------ Stored data
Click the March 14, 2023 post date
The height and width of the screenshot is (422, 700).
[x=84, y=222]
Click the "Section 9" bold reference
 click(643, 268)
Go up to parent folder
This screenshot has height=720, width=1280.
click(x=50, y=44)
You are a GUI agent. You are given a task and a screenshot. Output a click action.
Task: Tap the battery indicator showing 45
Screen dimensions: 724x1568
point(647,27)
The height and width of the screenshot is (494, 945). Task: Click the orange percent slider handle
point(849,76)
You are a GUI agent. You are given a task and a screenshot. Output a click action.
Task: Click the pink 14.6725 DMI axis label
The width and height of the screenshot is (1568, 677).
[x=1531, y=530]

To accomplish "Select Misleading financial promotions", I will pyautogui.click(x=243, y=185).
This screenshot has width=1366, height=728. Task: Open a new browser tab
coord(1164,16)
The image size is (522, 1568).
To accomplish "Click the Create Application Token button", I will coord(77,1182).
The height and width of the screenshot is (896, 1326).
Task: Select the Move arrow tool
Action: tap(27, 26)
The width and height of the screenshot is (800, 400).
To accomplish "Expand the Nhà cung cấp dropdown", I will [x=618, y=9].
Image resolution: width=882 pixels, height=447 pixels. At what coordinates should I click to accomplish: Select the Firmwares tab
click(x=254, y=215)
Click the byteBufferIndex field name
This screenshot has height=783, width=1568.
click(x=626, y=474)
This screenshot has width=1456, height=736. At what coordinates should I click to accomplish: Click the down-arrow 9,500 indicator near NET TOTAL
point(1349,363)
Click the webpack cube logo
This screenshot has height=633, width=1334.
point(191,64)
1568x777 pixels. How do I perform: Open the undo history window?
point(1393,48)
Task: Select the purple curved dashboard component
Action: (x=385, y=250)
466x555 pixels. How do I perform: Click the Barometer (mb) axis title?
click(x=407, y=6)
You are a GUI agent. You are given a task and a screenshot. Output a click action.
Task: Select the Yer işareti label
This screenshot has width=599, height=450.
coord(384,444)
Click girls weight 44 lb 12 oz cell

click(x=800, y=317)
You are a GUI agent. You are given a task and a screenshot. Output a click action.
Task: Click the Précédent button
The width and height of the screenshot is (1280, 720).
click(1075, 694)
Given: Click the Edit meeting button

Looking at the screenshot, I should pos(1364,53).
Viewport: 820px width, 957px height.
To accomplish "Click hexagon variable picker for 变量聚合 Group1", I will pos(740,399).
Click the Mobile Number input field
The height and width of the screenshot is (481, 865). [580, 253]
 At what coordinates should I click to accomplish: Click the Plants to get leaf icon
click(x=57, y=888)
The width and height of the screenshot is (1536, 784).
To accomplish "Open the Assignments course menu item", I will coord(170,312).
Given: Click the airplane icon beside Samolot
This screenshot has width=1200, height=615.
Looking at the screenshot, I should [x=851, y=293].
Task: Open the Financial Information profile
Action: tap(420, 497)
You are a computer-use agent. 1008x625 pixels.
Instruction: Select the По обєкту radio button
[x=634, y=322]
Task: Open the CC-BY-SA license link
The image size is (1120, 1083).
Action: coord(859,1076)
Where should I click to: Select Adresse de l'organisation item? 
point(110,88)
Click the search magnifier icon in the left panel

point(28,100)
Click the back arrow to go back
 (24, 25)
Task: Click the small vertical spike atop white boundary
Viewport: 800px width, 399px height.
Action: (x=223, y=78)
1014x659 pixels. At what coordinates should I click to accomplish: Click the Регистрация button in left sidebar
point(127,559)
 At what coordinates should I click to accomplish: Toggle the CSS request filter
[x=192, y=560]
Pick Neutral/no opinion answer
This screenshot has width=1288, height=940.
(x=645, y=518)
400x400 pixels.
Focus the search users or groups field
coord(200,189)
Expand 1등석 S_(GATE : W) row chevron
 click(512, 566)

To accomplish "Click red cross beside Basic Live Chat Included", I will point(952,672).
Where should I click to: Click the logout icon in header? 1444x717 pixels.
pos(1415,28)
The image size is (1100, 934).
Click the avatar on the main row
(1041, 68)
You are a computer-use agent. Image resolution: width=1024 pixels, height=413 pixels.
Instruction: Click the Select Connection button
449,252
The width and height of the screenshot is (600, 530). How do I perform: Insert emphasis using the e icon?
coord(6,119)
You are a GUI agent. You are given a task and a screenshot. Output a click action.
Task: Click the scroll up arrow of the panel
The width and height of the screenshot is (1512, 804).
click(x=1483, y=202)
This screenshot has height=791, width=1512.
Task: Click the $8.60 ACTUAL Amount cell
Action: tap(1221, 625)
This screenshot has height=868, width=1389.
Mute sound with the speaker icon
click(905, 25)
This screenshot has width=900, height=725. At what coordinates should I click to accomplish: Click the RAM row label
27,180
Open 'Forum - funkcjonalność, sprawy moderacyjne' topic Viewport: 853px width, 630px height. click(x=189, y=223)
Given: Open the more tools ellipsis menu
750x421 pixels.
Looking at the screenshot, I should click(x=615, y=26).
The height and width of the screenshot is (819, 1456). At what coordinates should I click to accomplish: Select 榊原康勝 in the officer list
------------
Update all of the items above by replacing every occurrence of "GUI agent" with "GUI assistant", keeping everything else unchanged.

### Output
Click the March 14, 2023 post date
The height and width of the screenshot is (422, 700).
[x=84, y=222]
Click the "Section 9" bold reference
 click(643, 268)
Go up to parent folder
This screenshot has height=720, width=1280.
click(x=50, y=44)
You are a GUI assistant. You are given a task and a screenshot. Output a click action.
Task: Tap the battery indicator showing 45
Screen dimensions: 724x1568
point(647,27)
The height and width of the screenshot is (494, 945). Task: Click the orange percent slider handle
point(849,76)
You are a GUI assistant. You are given a task and a screenshot. Output a click action.
Task: Click the pink 14.6725 DMI axis label
The width and height of the screenshot is (1568, 677).
[x=1531, y=530]

To accomplish "Select Misleading financial promotions", I will pyautogui.click(x=243, y=185).
This screenshot has width=1366, height=728. Task: Open a new browser tab
coord(1164,16)
The image size is (522, 1568).
To accomplish "Click the Create Application Token button", I will coord(77,1182).
The height and width of the screenshot is (896, 1326).
Task: Select the Move arrow tool
Action: tap(27, 26)
The width and height of the screenshot is (800, 400).
To accomplish "Expand the Nhà cung cấp dropdown", I will [x=618, y=9].
Image resolution: width=882 pixels, height=447 pixels. At what coordinates should I click to accomplish: Select the Firmwares tab
click(x=254, y=215)
Click the byteBufferIndex field name
This screenshot has height=783, width=1568.
click(x=626, y=474)
This screenshot has width=1456, height=736. At what coordinates should I click to accomplish: Click the down-arrow 9,500 indicator near NET TOTAL
point(1349,363)
Click the webpack cube logo
This screenshot has height=633, width=1334.
point(191,64)
1568x777 pixels. How do I perform: Open the undo history window?
point(1393,48)
Task: Select the purple curved dashboard component
Action: (x=385, y=250)
466x555 pixels. How do I perform: Click the Barometer (mb) axis title?
click(x=407, y=6)
You are a GUI assistant. You are given a task and a screenshot. Output a click action.
Task: Select the Yer işareti label
This screenshot has width=599, height=450.
coord(384,444)
Click girls weight 44 lb 12 oz cell

click(x=800, y=317)
You are a GUI assistant. You are given a task and a screenshot. Output a click action.
Task: Click the Précédent button
The width and height of the screenshot is (1280, 720).
click(1075, 694)
Given: Click the Edit meeting button

Looking at the screenshot, I should pos(1364,53).
Viewport: 820px width, 957px height.
To accomplish "Click hexagon variable picker for 变量聚合 Group1", I will pos(740,399).
Click the Mobile Number input field
The height and width of the screenshot is (481, 865). [580, 253]
 At what coordinates should I click to accomplish: Click the Plants to get leaf icon
click(x=57, y=888)
The width and height of the screenshot is (1536, 784).
To accomplish "Open the Assignments course menu item", I will coord(170,312).
Given: Click the airplane icon beside Samolot
This screenshot has width=1200, height=615.
Looking at the screenshot, I should [x=851, y=293].
Task: Open the Financial Information profile
Action: tap(420, 497)
You are a computer-use agent. 1008x625 pixels.
Instruction: Select the По обєкту radio button
[x=634, y=322]
Task: Open the CC-BY-SA license link
The image size is (1120, 1083).
Action: coord(859,1076)
Where should I click to: Select Adresse de l'organisation item? 
point(110,88)
Click the search magnifier icon in the left panel

point(28,100)
Click the back arrow to go back
 (24, 25)
Task: Click the small vertical spike atop white boundary
Viewport: 800px width, 399px height.
Action: (x=223, y=78)
1014x659 pixels. At what coordinates should I click to accomplish: Click the Регистрация button in left sidebar
point(127,559)
 At what coordinates should I click to accomplish: Toggle the CSS request filter
[x=192, y=560]
Pick Neutral/no opinion answer
This screenshot has width=1288, height=940.
(x=645, y=518)
400x400 pixels.
Focus the search users or groups field
coord(200,189)
Expand 1등석 S_(GATE : W) row chevron
 click(512, 566)

To accomplish "Click red cross beside Basic Live Chat Included", I will point(952,672).
Where should I click to: Click the logout icon in header? 1444x717 pixels.
pos(1415,28)
The image size is (1100, 934).
Click the avatar on the main row
(1041, 68)
You are a computer-use agent. Image resolution: width=1024 pixels, height=413 pixels.
Instruction: Click the Select Connection button
449,252
The width and height of the screenshot is (600, 530). How do I perform: Insert emphasis using the e icon?
coord(6,119)
You are a GUI assistant. You are given a task and a screenshot. Output a click action.
Task: Click the scroll up arrow of the panel
The width and height of the screenshot is (1512, 804).
click(x=1483, y=202)
This screenshot has height=791, width=1512.
Task: Click the $8.60 ACTUAL Amount cell
Action: tap(1221, 625)
This screenshot has height=868, width=1389.
Mute sound with the speaker icon
click(905, 25)
This screenshot has width=900, height=725. At what coordinates should I click to accomplish: Click the RAM row label
27,180
Open 'Forum - funkcjonalność, sprawy moderacyjne' topic Viewport: 853px width, 630px height. click(x=189, y=223)
Given: Open the more tools ellipsis menu
750x421 pixels.
Looking at the screenshot, I should click(x=615, y=26).
The height and width of the screenshot is (819, 1456). At what coordinates should I click to accomplish: Select 榊原康勝 in the officer list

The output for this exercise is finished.